TASK ITEM: Comb the records below for the string "Group" and copy each line where it turns up.

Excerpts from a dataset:
----

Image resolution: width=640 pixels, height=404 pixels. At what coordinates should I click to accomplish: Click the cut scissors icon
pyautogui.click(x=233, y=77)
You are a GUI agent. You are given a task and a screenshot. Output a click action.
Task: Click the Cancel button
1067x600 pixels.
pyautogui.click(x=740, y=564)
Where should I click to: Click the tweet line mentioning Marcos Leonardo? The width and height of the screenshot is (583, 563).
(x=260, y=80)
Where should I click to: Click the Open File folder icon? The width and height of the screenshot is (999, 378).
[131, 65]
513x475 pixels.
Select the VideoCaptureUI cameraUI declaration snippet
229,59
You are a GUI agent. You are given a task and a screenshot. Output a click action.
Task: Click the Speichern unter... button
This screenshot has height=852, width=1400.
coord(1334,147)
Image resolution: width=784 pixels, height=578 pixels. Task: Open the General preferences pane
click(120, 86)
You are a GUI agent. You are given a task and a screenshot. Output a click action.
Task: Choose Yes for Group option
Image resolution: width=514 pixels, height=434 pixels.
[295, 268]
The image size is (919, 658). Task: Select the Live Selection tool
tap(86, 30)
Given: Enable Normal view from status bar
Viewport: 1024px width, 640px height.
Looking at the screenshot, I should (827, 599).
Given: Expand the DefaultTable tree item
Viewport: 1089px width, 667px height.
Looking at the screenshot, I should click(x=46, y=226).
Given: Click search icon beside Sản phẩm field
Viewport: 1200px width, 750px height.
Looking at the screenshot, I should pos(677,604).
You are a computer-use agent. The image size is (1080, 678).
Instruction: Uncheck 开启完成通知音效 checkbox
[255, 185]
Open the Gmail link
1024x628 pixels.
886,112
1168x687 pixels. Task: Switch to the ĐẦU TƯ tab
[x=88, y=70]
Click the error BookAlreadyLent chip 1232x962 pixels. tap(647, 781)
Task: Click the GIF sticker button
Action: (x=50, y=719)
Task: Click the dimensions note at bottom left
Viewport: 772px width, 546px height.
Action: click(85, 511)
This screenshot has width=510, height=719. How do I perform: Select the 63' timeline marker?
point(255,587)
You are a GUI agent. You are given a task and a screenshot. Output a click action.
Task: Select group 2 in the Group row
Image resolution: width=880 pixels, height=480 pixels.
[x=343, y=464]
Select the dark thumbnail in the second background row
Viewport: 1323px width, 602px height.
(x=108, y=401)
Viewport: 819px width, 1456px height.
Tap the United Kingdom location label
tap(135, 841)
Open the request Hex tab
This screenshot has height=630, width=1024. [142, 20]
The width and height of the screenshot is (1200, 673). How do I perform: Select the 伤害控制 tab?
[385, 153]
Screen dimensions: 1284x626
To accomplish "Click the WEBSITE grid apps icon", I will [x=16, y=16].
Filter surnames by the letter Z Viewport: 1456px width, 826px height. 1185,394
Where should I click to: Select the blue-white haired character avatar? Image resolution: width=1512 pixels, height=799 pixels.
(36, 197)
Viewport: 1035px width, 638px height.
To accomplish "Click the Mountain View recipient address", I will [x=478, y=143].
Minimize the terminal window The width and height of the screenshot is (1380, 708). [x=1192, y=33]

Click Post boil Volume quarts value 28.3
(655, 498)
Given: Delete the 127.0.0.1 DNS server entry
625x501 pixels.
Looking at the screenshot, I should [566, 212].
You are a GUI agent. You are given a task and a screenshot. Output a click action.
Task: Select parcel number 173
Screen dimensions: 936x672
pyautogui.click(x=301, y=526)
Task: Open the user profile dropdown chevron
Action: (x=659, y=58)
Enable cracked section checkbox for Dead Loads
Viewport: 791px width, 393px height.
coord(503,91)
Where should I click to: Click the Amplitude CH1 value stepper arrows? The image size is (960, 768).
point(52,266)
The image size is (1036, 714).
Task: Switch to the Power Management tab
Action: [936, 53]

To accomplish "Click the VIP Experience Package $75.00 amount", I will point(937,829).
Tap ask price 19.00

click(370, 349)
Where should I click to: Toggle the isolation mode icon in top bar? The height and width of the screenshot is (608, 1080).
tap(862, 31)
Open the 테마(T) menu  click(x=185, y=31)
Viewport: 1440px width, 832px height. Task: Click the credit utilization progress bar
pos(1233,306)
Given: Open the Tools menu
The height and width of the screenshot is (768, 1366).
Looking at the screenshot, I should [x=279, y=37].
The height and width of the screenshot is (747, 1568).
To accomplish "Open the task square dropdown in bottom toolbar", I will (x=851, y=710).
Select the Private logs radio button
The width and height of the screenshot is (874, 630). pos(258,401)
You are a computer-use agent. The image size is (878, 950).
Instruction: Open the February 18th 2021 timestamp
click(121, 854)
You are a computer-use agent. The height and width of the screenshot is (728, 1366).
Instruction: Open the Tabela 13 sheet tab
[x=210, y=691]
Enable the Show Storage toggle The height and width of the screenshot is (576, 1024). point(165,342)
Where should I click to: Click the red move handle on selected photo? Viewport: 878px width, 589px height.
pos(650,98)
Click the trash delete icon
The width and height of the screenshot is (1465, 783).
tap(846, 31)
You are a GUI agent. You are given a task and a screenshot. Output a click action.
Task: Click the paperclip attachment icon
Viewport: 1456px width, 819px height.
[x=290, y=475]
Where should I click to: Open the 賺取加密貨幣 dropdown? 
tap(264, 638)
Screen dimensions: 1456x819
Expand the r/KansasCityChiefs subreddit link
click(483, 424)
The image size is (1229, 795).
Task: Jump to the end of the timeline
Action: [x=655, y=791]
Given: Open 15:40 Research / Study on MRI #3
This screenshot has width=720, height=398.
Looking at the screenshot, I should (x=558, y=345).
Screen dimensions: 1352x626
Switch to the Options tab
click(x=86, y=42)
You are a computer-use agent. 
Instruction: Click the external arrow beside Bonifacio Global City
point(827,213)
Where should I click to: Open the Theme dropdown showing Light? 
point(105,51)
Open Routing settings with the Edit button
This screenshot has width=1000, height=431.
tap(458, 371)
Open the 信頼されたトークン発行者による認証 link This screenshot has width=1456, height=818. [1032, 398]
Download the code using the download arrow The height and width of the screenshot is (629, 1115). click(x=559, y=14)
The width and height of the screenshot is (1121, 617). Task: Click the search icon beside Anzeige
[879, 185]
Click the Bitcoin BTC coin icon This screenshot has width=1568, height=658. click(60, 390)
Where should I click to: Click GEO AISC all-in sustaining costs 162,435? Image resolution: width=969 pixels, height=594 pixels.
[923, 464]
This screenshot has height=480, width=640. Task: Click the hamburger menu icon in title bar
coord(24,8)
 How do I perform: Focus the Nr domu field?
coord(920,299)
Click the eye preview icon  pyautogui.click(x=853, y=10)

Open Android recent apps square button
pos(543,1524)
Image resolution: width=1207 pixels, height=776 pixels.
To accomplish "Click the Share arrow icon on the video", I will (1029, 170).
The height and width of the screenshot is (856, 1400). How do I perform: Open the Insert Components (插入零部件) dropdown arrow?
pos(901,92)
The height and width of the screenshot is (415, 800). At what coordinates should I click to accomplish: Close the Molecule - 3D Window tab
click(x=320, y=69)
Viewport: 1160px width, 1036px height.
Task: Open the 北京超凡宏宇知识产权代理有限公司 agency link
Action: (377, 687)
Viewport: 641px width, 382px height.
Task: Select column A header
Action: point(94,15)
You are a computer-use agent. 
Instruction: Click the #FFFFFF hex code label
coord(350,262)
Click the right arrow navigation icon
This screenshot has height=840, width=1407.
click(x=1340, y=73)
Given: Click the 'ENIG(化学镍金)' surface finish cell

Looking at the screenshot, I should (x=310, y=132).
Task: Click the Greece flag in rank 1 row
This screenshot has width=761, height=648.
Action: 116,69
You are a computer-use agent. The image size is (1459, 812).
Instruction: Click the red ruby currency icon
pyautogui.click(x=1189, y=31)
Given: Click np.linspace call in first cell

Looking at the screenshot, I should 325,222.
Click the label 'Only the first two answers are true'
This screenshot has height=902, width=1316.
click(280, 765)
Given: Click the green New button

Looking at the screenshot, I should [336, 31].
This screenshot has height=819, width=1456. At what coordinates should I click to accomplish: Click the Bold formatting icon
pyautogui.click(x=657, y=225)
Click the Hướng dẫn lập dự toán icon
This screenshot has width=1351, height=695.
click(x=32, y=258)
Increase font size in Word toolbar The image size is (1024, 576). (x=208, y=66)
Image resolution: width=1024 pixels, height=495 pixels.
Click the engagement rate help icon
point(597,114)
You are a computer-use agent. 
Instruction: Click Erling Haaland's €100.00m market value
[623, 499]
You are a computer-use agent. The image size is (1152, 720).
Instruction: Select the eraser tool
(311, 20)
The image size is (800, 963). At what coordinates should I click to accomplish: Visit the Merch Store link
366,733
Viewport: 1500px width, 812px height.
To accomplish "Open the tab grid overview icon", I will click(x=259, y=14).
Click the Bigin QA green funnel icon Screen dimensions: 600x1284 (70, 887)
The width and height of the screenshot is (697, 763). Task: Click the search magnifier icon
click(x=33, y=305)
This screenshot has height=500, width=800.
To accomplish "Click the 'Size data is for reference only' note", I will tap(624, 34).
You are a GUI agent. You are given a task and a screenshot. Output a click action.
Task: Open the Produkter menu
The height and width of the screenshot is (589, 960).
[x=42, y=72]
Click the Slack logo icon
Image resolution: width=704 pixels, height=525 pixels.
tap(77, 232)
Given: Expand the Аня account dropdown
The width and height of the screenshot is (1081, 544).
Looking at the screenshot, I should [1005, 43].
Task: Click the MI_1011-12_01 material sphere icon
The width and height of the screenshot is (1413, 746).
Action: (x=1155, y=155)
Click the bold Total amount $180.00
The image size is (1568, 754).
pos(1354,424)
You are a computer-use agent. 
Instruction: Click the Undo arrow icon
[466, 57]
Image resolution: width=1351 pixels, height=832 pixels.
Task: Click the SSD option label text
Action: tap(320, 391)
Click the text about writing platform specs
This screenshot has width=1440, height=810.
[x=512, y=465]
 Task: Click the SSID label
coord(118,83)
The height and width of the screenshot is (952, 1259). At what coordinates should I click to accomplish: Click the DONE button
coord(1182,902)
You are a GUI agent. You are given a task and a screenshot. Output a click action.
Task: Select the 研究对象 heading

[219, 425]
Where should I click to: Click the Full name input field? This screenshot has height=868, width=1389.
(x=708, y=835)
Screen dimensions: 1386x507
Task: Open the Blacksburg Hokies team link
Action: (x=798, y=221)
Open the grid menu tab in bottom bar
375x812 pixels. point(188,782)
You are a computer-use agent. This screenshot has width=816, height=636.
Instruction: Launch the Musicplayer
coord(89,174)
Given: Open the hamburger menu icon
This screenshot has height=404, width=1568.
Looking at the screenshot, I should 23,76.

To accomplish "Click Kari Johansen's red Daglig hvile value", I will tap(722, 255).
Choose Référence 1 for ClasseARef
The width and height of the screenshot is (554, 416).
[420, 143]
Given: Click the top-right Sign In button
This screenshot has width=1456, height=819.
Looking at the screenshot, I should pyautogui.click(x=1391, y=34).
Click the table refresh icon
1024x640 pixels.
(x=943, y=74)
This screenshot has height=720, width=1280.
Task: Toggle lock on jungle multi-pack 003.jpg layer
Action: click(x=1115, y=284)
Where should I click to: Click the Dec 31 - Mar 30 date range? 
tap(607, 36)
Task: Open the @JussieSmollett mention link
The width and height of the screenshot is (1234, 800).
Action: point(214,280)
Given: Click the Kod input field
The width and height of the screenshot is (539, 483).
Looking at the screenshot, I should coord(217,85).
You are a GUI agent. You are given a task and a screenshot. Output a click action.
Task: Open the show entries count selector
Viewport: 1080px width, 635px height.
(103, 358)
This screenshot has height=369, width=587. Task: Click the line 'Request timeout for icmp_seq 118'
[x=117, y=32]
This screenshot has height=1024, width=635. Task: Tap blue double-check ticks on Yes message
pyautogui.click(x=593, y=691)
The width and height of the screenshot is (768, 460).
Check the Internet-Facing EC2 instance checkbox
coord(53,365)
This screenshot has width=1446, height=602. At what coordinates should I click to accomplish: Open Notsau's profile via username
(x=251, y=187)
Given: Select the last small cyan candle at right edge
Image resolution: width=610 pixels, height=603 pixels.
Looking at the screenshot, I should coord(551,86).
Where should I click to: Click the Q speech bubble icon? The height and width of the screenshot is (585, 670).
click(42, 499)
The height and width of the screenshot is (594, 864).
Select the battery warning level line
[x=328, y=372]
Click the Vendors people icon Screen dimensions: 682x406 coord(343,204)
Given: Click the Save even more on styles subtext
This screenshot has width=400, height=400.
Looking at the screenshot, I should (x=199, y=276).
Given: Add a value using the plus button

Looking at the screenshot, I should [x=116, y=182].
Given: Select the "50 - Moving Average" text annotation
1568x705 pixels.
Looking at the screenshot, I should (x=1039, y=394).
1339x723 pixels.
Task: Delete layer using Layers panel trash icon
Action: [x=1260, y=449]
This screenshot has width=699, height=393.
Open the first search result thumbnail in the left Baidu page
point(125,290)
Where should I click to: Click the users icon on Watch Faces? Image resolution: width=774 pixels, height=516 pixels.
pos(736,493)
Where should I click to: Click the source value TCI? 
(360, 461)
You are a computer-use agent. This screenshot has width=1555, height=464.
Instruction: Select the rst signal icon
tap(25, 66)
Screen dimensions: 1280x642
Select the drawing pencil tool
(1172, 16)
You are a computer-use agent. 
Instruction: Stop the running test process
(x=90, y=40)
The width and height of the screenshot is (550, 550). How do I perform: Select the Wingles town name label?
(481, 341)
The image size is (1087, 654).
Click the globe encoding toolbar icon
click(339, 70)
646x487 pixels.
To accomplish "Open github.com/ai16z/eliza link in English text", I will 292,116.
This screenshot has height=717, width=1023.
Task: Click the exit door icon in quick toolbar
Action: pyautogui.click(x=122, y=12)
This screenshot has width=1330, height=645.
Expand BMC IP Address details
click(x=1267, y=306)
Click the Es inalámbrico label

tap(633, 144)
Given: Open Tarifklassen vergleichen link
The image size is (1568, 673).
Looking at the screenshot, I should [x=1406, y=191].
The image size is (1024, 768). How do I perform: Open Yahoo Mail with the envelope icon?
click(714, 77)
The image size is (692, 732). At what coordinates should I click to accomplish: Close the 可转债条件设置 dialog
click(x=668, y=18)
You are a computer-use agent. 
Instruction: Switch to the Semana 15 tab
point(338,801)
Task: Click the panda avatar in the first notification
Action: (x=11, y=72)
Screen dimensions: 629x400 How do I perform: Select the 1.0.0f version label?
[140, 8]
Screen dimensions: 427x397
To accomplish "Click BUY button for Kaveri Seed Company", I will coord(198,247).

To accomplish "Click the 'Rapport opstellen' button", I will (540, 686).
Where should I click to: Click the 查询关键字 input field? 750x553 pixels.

----

EXERCISE RESULT:
Task: Choose Yes for Group option
Task: Select group 2 in the Group row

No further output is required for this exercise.